Task brief: Whatever lies between the line with "Task: Click the atom" and the end of the data, both included, must be copied exactly and without pictures.

[Stored data entries]
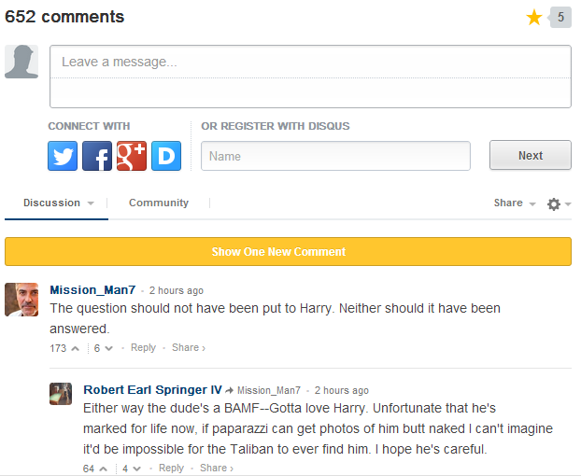Connect using the Google Plus icon
The image size is (581, 476).
click(132, 156)
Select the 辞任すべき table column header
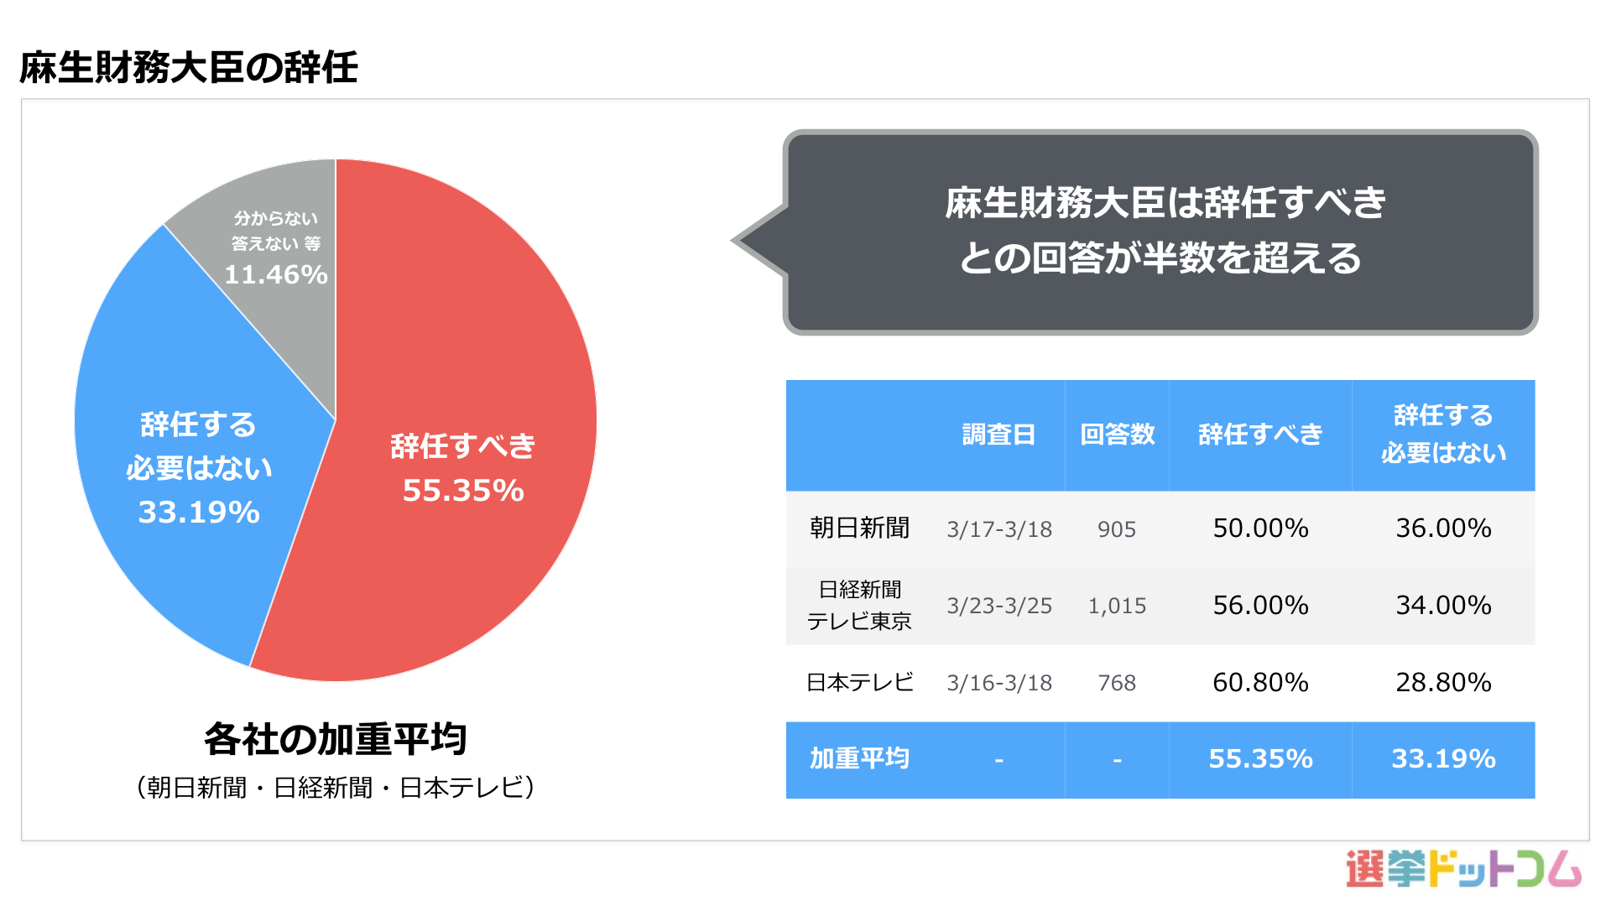The width and height of the screenshot is (1611, 906). 1260,435
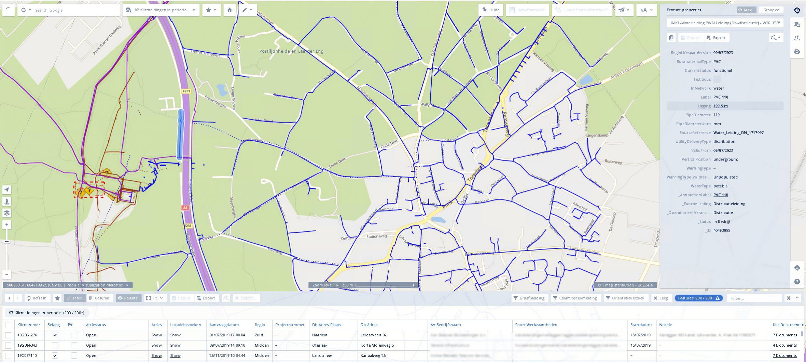Click the print icon in right sidebar
Viewport: 806px width, 362px height.
pyautogui.click(x=797, y=52)
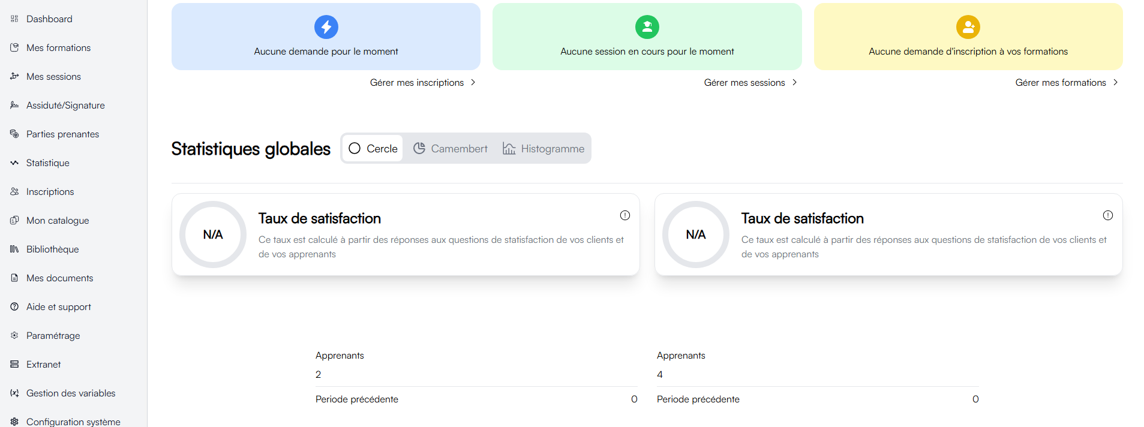This screenshot has width=1144, height=427.
Task: Click the Paramétrage gear icon
Action: point(14,336)
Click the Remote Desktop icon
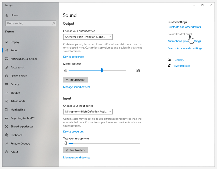Image resolution: width=217 pixels, height=169 pixels. pyautogui.click(x=7, y=144)

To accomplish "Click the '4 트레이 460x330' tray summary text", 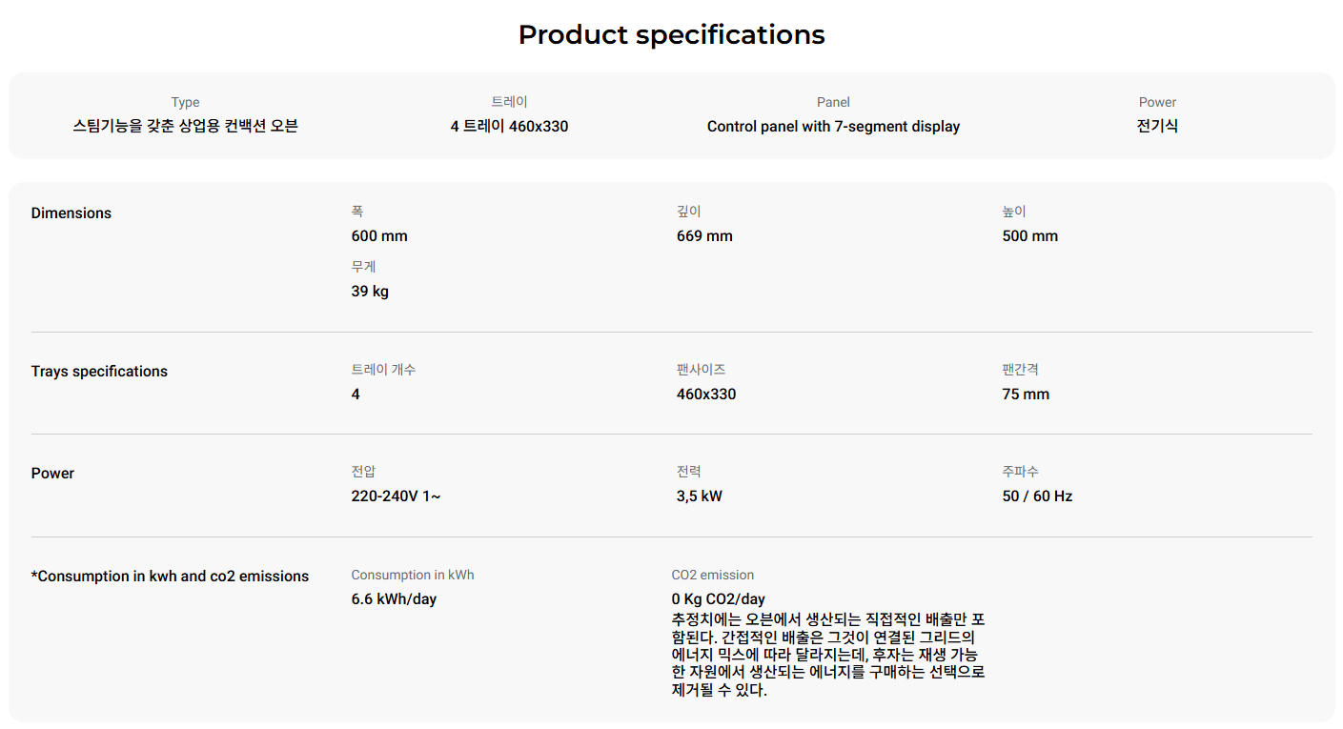I will (509, 127).
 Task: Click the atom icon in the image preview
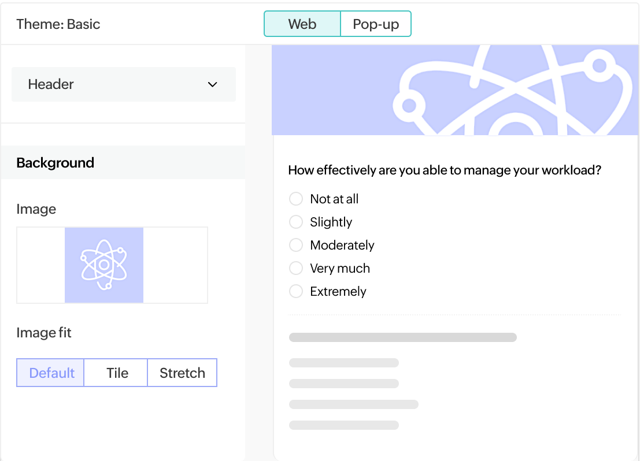point(104,265)
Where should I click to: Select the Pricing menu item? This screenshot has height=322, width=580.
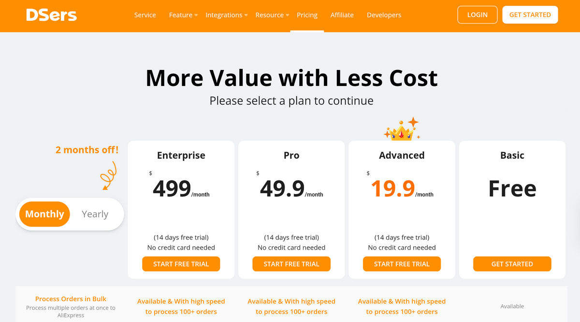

Exercise response:
 Task: Click the atom icon in the image preview
point(104,265)
Where should I click to: Select the Pricing menu item? This screenshot has height=322, width=580.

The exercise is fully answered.